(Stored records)
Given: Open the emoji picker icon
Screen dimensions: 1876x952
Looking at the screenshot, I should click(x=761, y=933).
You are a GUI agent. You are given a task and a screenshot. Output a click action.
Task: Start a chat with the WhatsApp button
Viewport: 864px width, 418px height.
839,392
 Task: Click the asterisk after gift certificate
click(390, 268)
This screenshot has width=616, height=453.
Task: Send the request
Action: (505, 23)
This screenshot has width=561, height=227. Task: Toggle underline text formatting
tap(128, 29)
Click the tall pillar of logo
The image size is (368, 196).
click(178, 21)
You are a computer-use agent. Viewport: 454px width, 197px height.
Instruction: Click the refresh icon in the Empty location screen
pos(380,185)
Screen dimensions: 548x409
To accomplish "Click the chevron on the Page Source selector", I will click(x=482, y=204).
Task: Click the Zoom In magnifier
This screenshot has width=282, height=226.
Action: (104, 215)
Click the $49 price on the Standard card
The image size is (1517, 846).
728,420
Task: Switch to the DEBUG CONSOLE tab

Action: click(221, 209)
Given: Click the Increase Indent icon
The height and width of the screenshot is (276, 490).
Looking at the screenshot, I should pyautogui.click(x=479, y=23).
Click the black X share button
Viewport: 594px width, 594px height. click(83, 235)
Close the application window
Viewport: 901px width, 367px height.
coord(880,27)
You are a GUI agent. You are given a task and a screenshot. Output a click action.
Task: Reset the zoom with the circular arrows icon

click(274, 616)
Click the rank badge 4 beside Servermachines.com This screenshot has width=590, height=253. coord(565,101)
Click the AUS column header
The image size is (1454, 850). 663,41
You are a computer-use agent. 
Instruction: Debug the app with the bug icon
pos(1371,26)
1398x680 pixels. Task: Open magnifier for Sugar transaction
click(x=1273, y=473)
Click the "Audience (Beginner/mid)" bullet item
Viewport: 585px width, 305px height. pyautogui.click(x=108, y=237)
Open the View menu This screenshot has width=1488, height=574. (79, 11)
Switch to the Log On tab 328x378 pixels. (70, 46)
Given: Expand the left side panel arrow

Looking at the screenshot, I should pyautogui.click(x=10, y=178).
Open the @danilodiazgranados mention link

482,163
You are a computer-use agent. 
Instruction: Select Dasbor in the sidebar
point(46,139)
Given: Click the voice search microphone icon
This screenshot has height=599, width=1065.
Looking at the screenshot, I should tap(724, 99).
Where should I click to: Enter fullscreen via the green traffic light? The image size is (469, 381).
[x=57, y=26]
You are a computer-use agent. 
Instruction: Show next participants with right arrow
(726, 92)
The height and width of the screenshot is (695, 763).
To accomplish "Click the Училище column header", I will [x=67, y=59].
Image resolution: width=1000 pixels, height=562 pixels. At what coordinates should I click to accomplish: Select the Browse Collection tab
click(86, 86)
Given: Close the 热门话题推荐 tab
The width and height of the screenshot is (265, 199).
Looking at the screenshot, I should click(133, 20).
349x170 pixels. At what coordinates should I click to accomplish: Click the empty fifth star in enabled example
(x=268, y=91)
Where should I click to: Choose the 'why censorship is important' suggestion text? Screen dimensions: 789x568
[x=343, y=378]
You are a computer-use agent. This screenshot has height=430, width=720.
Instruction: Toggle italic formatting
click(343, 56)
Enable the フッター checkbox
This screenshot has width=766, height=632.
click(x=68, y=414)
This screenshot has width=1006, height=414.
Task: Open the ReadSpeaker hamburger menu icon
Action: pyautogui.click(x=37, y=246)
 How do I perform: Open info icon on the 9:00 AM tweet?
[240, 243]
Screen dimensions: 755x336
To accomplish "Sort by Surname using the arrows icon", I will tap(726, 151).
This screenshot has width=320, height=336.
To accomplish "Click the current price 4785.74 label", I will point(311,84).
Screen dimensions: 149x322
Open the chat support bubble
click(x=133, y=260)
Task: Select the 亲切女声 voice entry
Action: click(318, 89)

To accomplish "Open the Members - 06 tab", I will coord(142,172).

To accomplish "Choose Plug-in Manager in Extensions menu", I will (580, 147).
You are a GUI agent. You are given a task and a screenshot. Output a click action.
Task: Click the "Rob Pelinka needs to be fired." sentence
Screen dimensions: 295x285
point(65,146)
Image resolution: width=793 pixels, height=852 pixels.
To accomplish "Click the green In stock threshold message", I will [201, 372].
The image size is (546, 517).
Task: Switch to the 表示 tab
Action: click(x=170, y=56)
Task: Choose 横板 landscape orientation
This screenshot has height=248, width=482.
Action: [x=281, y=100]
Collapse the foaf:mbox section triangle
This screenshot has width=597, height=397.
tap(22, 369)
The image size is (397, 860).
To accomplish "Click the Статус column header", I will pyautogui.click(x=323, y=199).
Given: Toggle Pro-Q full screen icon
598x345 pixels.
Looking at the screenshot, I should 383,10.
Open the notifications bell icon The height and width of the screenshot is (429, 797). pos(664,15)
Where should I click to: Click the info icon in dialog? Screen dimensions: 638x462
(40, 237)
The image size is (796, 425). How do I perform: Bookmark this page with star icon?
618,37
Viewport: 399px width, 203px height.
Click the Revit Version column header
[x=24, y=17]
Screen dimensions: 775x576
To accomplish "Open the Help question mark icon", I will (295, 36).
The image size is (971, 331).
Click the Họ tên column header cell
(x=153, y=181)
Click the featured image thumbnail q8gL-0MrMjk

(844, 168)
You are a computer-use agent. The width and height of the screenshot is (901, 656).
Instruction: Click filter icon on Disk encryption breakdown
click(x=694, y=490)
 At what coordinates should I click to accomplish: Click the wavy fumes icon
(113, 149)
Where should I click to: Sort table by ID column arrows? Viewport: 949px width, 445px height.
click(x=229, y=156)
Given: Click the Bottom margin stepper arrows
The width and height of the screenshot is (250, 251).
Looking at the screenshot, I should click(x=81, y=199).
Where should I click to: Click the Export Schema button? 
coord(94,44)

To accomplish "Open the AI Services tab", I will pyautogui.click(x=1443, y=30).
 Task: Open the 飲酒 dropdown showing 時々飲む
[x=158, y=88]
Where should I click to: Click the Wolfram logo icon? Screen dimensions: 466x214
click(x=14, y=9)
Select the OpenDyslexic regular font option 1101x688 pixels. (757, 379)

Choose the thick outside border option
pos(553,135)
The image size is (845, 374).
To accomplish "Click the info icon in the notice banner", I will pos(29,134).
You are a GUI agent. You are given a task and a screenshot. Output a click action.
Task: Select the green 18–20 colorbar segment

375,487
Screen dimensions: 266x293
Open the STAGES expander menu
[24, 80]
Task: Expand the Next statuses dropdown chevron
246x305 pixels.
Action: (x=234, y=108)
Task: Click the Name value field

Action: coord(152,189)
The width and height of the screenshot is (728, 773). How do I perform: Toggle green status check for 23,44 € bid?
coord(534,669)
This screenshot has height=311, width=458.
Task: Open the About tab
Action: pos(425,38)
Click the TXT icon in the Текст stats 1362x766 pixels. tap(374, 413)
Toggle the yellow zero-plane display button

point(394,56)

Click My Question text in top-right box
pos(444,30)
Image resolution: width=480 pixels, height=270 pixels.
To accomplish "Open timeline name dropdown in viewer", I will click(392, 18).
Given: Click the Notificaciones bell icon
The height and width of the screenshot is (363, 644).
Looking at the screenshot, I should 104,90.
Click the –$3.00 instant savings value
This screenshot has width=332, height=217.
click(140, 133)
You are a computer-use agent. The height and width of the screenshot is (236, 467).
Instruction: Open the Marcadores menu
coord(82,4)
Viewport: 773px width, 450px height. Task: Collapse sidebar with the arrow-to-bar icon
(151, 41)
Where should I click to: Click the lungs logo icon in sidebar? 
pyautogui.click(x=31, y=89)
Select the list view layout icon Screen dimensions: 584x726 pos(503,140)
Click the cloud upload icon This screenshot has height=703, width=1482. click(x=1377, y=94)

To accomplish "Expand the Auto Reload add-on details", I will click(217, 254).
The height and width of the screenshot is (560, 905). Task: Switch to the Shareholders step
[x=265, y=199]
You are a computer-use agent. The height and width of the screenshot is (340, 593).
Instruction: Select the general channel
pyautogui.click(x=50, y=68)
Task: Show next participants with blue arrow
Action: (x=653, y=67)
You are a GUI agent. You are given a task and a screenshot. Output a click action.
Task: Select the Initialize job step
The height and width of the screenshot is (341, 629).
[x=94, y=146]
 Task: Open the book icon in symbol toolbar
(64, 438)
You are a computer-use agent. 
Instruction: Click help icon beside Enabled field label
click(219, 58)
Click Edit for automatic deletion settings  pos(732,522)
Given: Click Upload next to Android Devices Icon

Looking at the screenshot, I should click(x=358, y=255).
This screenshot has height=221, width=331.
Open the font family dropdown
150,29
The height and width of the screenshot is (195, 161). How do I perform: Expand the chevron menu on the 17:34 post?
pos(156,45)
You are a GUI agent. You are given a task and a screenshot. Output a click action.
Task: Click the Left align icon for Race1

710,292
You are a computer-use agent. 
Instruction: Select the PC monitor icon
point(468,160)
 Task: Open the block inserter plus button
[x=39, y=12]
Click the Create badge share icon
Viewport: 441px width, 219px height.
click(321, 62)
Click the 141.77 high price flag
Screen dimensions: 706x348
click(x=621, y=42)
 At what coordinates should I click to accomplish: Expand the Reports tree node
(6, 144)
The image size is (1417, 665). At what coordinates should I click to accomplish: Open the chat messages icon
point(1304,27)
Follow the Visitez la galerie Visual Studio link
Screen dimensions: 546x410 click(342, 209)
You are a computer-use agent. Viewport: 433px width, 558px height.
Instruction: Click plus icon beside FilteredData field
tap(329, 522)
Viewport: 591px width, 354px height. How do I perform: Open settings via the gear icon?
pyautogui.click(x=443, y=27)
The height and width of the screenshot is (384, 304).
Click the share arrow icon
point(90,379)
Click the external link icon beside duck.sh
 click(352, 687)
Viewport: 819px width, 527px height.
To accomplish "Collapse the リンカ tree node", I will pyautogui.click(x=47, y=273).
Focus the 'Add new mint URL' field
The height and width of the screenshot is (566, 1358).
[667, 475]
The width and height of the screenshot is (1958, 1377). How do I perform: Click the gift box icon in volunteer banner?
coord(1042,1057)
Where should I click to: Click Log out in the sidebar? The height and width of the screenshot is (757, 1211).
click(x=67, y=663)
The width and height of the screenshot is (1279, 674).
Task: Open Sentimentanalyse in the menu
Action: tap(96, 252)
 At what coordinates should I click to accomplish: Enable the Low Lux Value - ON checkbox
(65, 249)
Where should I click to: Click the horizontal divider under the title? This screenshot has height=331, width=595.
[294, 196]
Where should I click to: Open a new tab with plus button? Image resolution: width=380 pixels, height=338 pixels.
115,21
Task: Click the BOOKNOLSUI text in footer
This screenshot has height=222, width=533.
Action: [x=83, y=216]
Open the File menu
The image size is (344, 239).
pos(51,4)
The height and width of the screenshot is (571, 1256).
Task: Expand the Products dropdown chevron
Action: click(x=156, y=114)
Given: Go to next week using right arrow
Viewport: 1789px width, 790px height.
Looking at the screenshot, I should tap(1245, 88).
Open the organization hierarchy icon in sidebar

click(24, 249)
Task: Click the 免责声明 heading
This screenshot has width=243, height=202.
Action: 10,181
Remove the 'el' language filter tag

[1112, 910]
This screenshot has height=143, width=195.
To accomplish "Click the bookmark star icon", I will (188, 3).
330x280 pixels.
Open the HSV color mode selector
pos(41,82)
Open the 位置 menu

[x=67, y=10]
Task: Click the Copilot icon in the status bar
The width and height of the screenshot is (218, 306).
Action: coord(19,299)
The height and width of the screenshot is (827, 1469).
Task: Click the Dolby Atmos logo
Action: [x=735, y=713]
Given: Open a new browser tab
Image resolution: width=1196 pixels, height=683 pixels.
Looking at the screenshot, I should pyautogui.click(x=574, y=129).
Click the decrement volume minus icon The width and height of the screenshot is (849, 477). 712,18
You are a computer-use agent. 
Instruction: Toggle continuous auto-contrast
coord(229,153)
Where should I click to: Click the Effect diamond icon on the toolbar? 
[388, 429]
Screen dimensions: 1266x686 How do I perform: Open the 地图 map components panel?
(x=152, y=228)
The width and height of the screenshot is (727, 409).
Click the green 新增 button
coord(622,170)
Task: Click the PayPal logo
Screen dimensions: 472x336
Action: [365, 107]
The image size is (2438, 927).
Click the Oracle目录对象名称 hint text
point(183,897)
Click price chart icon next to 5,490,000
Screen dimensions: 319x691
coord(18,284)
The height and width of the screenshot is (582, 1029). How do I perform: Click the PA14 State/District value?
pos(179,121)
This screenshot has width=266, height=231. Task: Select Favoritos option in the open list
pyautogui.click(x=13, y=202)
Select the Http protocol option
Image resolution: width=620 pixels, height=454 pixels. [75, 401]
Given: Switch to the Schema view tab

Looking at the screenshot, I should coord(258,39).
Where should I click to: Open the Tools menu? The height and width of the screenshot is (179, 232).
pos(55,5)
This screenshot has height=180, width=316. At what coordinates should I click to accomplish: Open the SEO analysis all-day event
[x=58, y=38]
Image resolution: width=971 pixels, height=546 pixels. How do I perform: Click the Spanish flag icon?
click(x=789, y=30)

Given task:
Copy out again, word for word, the lines of the listing starting at the line containing "Image resolution: width=480" and ending at the line containing "coord(82,4)", including both.

Correct result:
Image resolution: width=480 pixels, height=270 pixels.
To accomplish "Open timeline name dropdown in viewer", I will click(392, 18).
Given: Click the Notificaciones bell icon
The height and width of the screenshot is (363, 644).
Looking at the screenshot, I should 104,90.
Click the –$3.00 instant savings value
This screenshot has width=332, height=217.
click(140, 133)
You are a computer-use agent. The height and width of the screenshot is (236, 467).
Instruction: Open the Marcadores menu
coord(82,4)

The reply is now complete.